And then my husband let me know that he had given a donation to a family adopting who is very dear to my heart--a link to read about the precious Garcia family is here on their blog or here on their Reece's Rainbow page. Lisa Garcia is Ava's voice teacher and we followed their blog during the Christmas holidays as they made their first trip to Bulgaria to meet their 3 boys ages 12, 10, and 6 (unrelated, in different orphanages). Reading their blog during the holidays helped us focus on others during a time that we unfortunately start focusing on ourselves. Their story was a bright spot amongst a dark time. When these boys come home in just a couple weeks and they are forever free of the prisons they live in, we will add their names to our jar. Not as a way of patting ourselves on the back for doing something so small, but as a way of inspiring us next time to do something bigger.


In the coming weeks, I'm going to introduce you all to some modern day Irena Sendlers because here's the thing--Irena could not have done all she did by herself. She needed others to help her. Every name on every slip of paper was an effort of love and sacrifice on the part of many.
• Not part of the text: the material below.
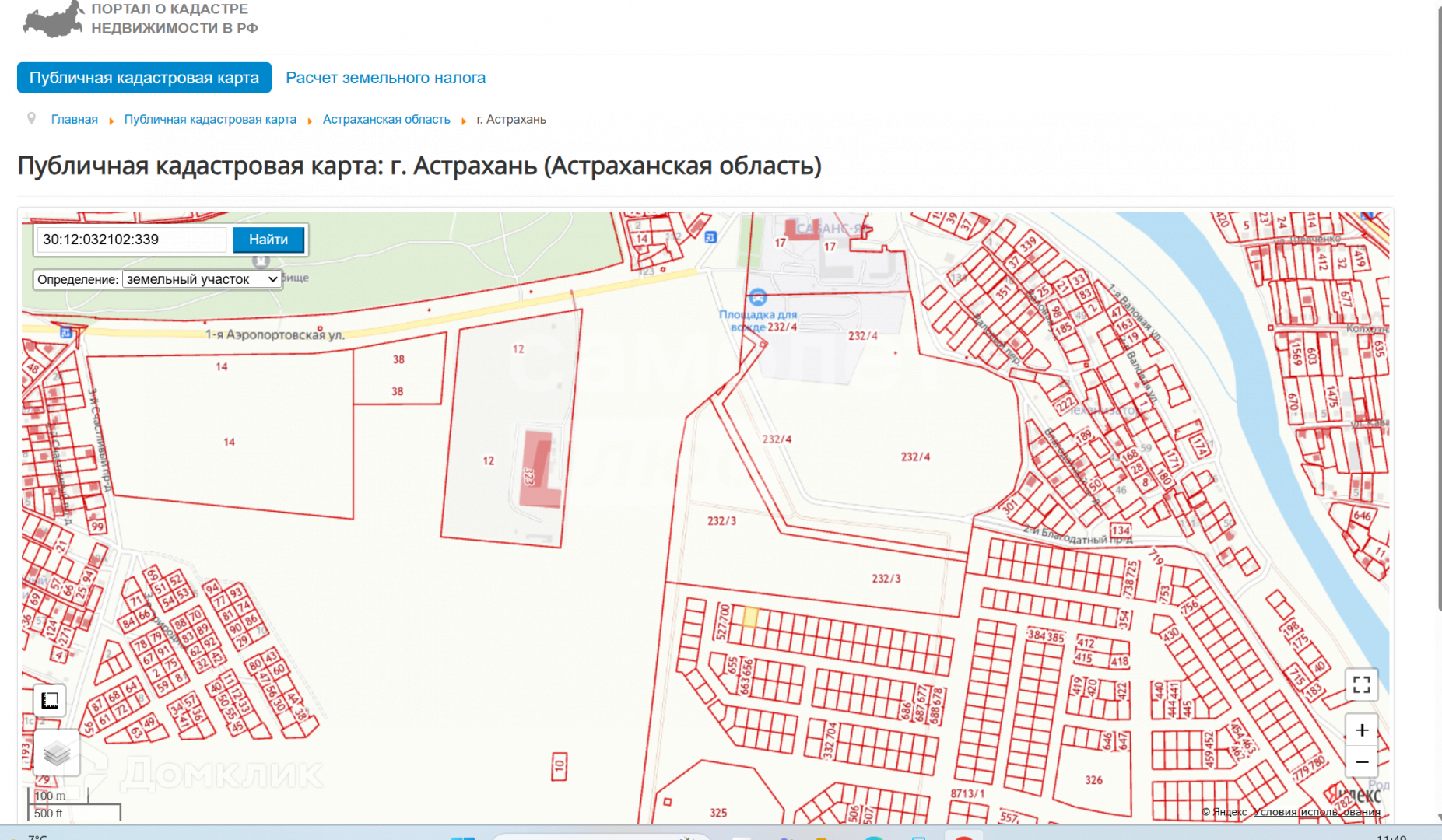1442x840 pixels.
Task: Focus the cadastral number search field
Action: [131, 240]
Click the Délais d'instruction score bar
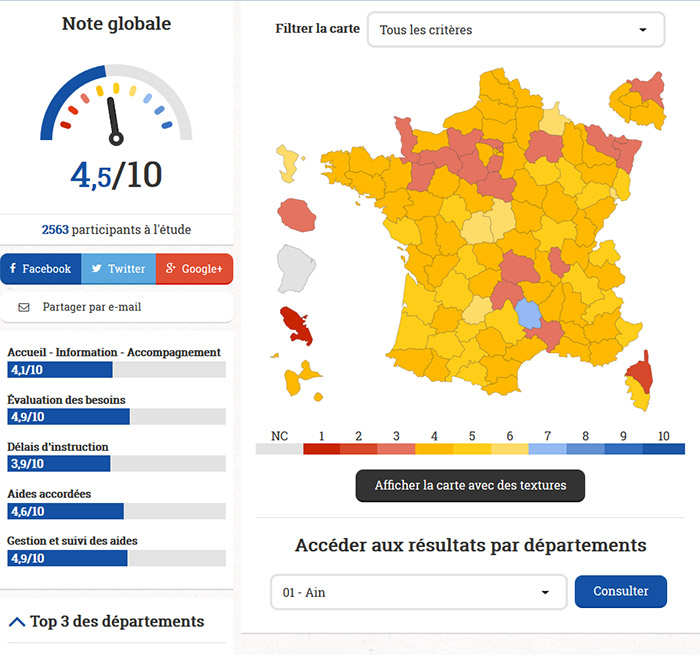Image resolution: width=700 pixels, height=655 pixels. click(116, 464)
God just used Irena to organize it.


The Irena Sendlers of today need an army behind them as well, but we often do nothing because we don't know about the need or the need is so great that we think our trite contribution is worthless. I'm going to show how you and your family can fill your own glass jars, how you can build a family with purpose, how you can focus on good in a world that seems so filled with evil.






So tomorrow, give your wife, mother, grandmother, aunt, friend, a glass jar and read them the story of Irena Sendler. (You don't have to use a Mason jar--they sell some really pretty apothecary jars at Hobby Lobby, Michael's, TJ Maxx.) I may eventually upgrade mine as it fills up.  Tell her that she exemplifies the love of Irena Sendler and you want to honor her with a gift of purpose. What a sweet way for a husband and children to "rise up and call her blessed." 


You can also start this jar yourself at any time of the year. You might want to pick a time that you have family devotionals to introduce it. 

Put inside the names of your own children/grandchildren if you have them. Then find a child or family who needs your help. Sometimes our impact on others will be significant, sometimes it will be small, but everything done with love makes a difference. 

The Garcia family would be a great place to start. They have worked tirelessly to raise the $30,000 needed to bring their boys home--even their children have sold many of their toys and treasures to bring their new siblings into their family (they have 9 other children--4 currently living at home). They are only $2,000 short of raising what is needed to bring these boys home debt-free--the amount shown on their site doesn't show what they have saved or raised on their own. (Wouldn't it be an awesome Mother's Day gift for this sweet family to be fully funded?) Decide what your family is able to do. You could, for example, donate $10 a week to a different child or family in need, then put that child's name in your jar. Perhaps you can do more, perhaps you need to do less, but it is better than a life with an empty jar. How special it will be to read off each name at the end of the year.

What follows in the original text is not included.